> Data entries:
---

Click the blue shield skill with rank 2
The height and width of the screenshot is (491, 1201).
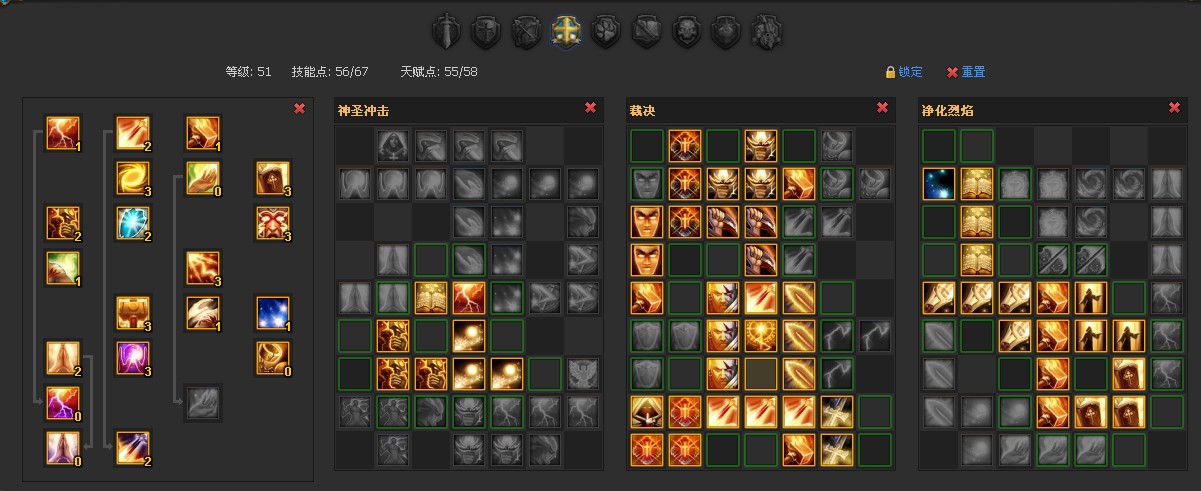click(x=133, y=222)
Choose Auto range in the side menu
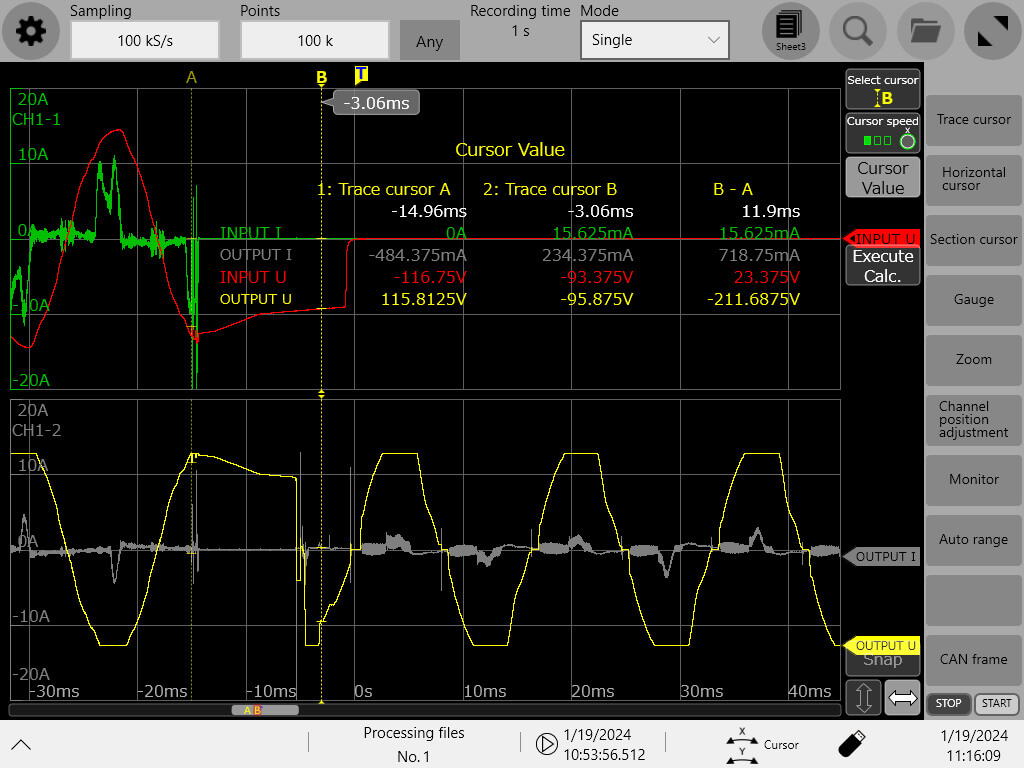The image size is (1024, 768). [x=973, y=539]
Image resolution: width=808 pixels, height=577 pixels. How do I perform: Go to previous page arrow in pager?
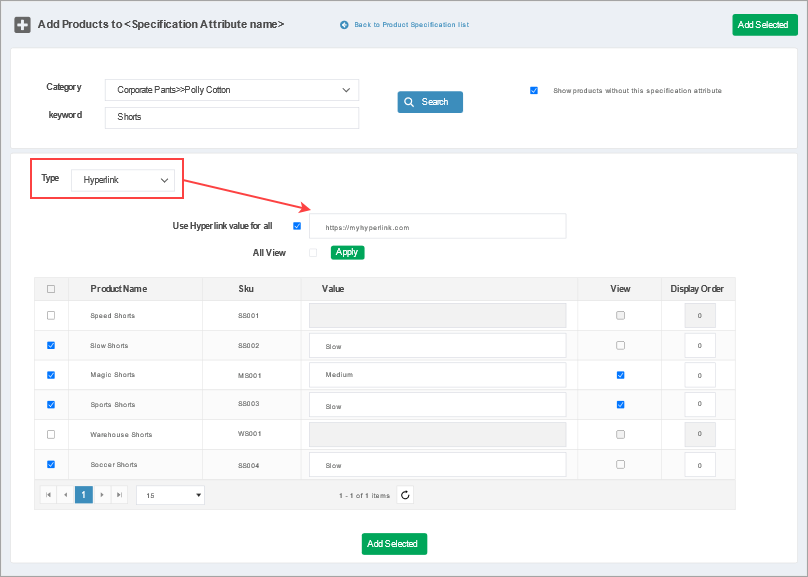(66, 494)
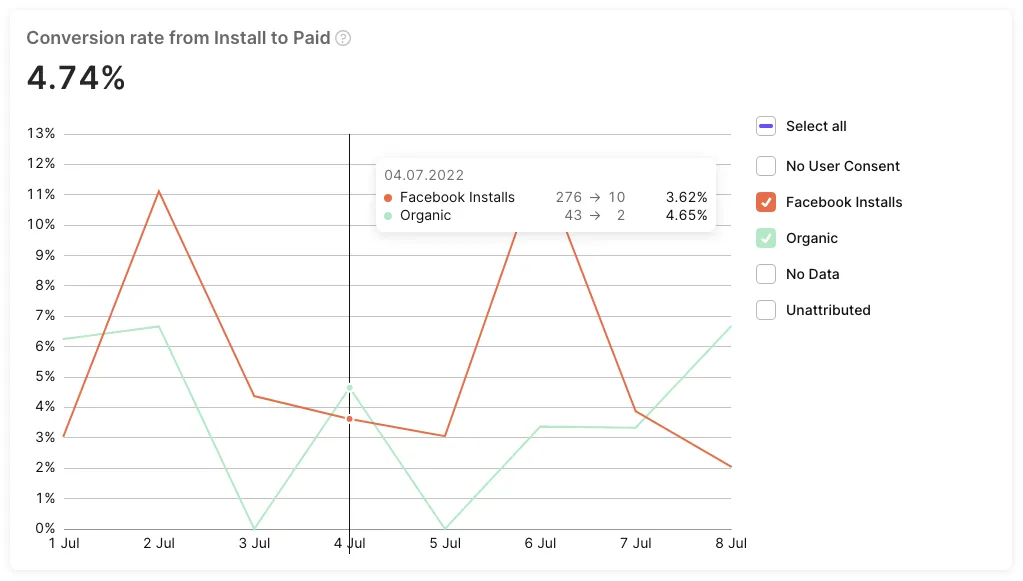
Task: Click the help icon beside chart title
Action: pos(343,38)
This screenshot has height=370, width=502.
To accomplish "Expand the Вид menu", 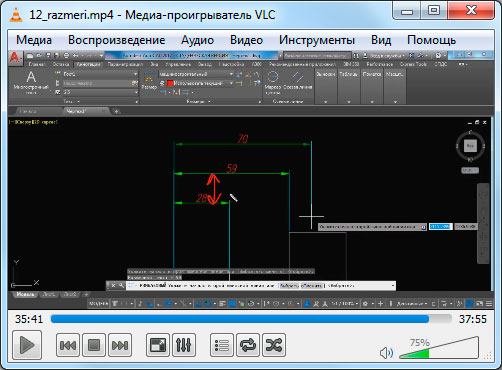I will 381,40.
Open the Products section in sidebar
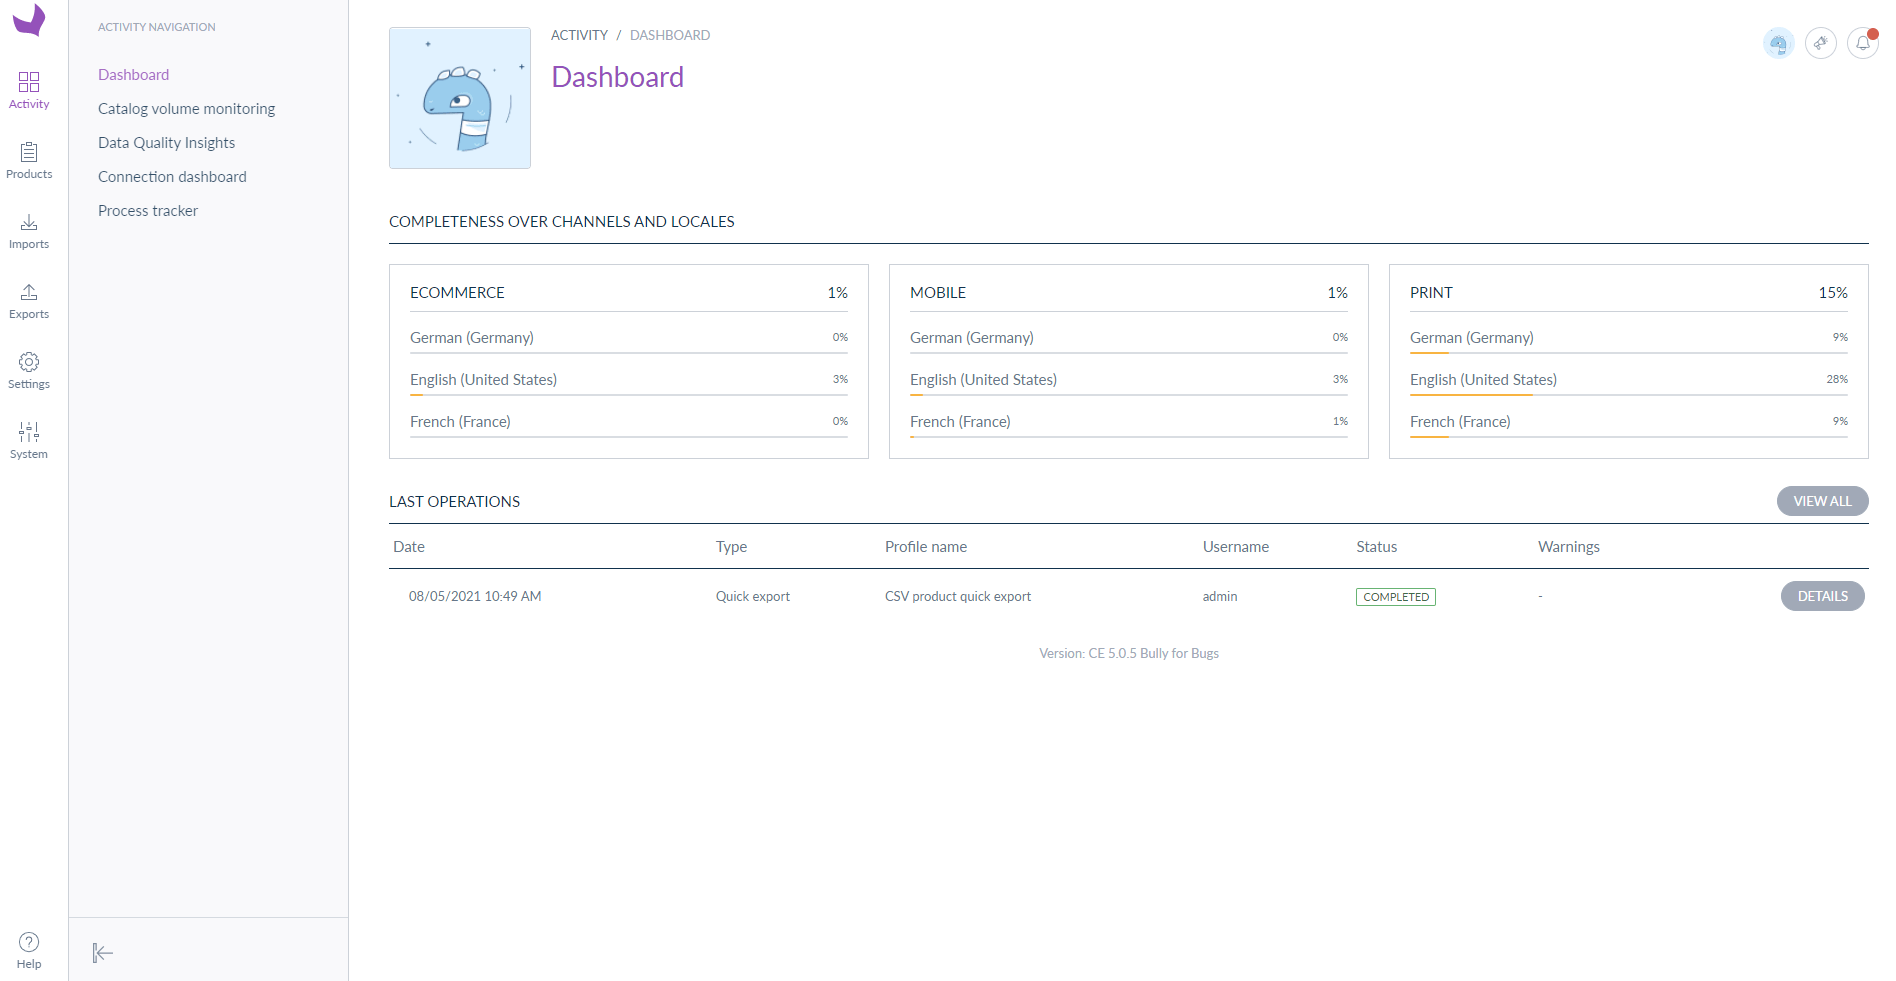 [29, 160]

---

> Written task:
Rewrite the items from the start through the line that contains "Action: pos(343,38)" as a JSON list of strings, one string per line, with blank lines omitted. Leave the pictures out of the answer.

> Answer for this exercise:
[
  "Click the blue shield skill with rank 2",
  "The height and width of the screenshot is (491, 1201).",
  "click(x=133, y=222)",
  "Choose Auto range in the side menu",
  "The image size is (1024, 768). [x=973, y=539]",
  "Image resolution: width=808 pixels, height=577 pixels. How do I perform: Go to previous page arrow in pager?",
  "(66, 494)",
  "Task: Click the help icon beside chart title",
  "Action: pos(343,38)"
]